### [Teks Bacaan]
* * * * * * *

Baca berita tanpa iklan. Gabung Kompas.com+

Riau Dikepung Kabut Asap, Greenpeace: Ini Indikasi Kegagalan Pemerintah

Baca di App
Lihat Foto
ANTARA FOTO/RONY MUHARRMAN
Pengendara menembus kabut asap dampak dari kebakaran hutan dan lahan di Pekanbaru, Riau, Kamis (12/9/2019). Kota Pekanbaru menjadi salah satu wilayah di Provinsi Riau yang terpapar kabut asap karhutla di mana dalam tiga hari belakangan ini kabut asap semakin parah dirasakan masyarakat di kota itu.
|
Editor: Sari Hardiyanto

KOMPAS.com - Kabut asap akibat kebakaran hutan dan lahan (karhutla) di wilayah Pulau Sumatera dan Kalimantan semakin meluas. Saat ini, Kota Pekanbaru, Riau, diselimuti kabut asap pekat akibat dampak karhutla.

Menurut laporan Kompas.com, Kamis (12/9/2019), kabut asap kian menyebar ke wilayah perbatasan Kalimantan Barat dan Serawak, Malaysia. Selain itu, kondisi ini juga menganggu aktivitas penerbangan pesawat.

Kompas.com, Jumat (13/9/2019), juga melaporkan kabut asap pekat akibat karhutla telah mengepung kota Pekanbaru, Riau hingga pemerintah provinsi (pemprov) setempat mengeluarkan pedoman bersama untuk mengantisipasi dampak kabut asap tersebut.

Pemprov Riau menganjurkan masyarakat setempat untuk tidak beraktivitas di luar rumah atau gedung. Jika terpaksa keluar rumah, harus menggunakan masker dan peralatan pelindung lainnya.

Baca berita tanpa iklan. Gabung Kompas.com+

Apabila Indeks Standard Pencemar Udara (ISPU) telah mencapai nilai bahaya, yakni diatas 300, maka masyarakat dilarang total untuk beraktivitas di luar rumah atau gedung.

Juru Kampanye Hutan Greenpeace Indonesia, Rusmadya Maharuddin, menilai imbauan tersebut tidak efektif untuk mengatasi dampak kabut asap.

"Meski masyarakat diminta untuk diam di dalam ruangan atau rumah, kabut masih bisa terhirup apalagi jika rumah atau ruangan tempat mereka tinggal tidak dilengkapi penyaring udara yang bagus," ujarnya saat dihubungi Kompas.com, Jumat (13/9/2019).

Menurutnya, satu-satunya cara efektif untuk menghentikan meluasnya kabut asap ini adalah dengan penegakan hukum.

* * * * * * *

### [Data Sumber]
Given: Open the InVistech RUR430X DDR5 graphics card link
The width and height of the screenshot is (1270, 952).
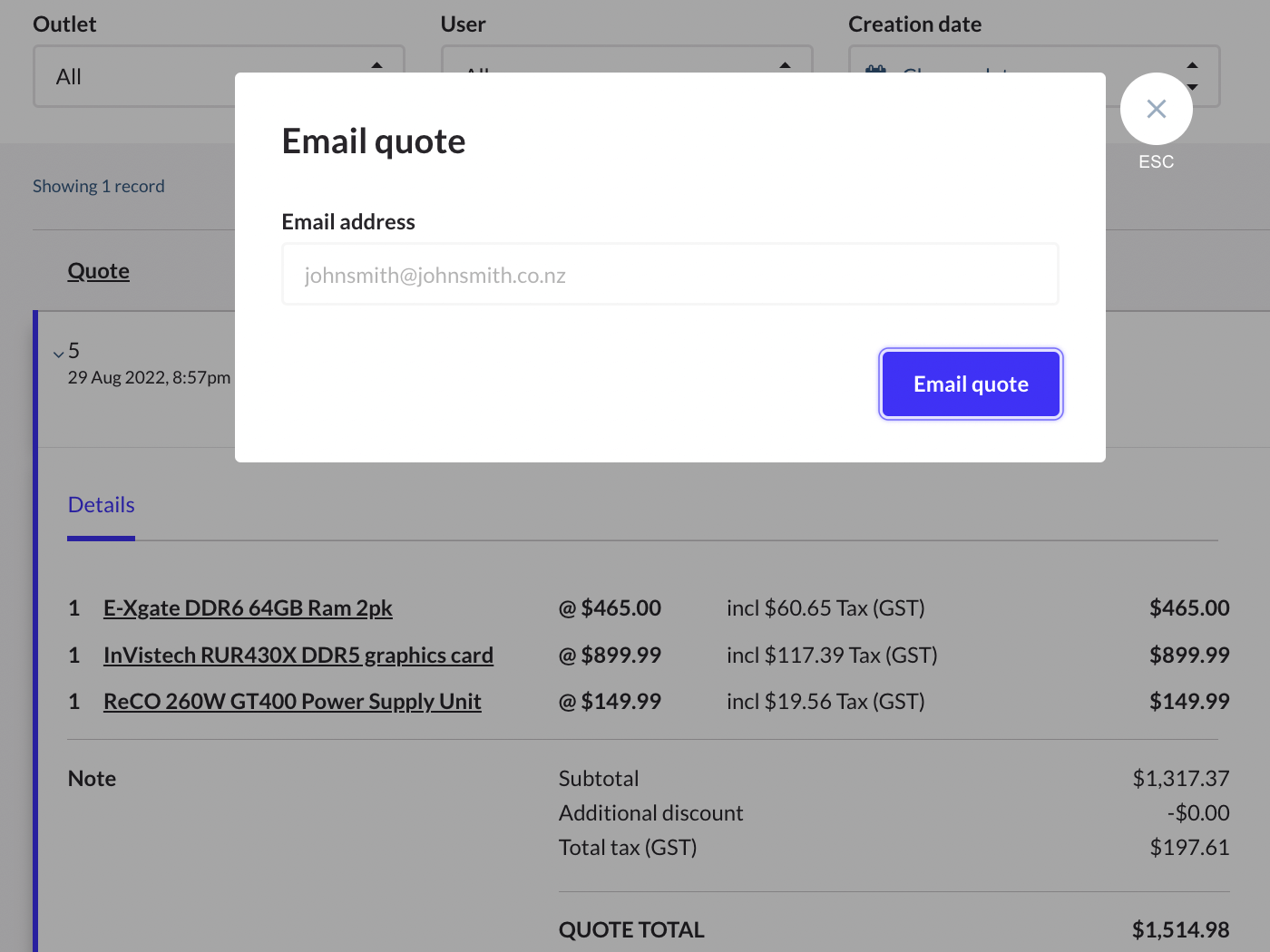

* * * * * * *

### [Rincian Soal]
Kutiplah bagian berita tentang kabut asap di Riau. Mulailah pada kata-kata "Pemprov Riau menganjurkan", lalu berhentilah setelah kata-kata "untuk beraktivitas di luar rumah atau gedung.".

### [Jawaban Benar]
Pemprov Riau menganjurkan masyarakat setempat untuk tidak beraktivitas di luar rumah atau gedung. Jika terpaksa keluar rumah, harus menggunakan masker dan peralatan pelindung lainnya.

Baca berita tanpa iklan. Gabung Kompas.com+

Apabila Indeks Standard Pencemar Udara (ISPU) telah mencapai nilai bahaya, yakni diatas 300, maka masyarakat dilarang total untuk beraktivitas di luar rumah atau gedung.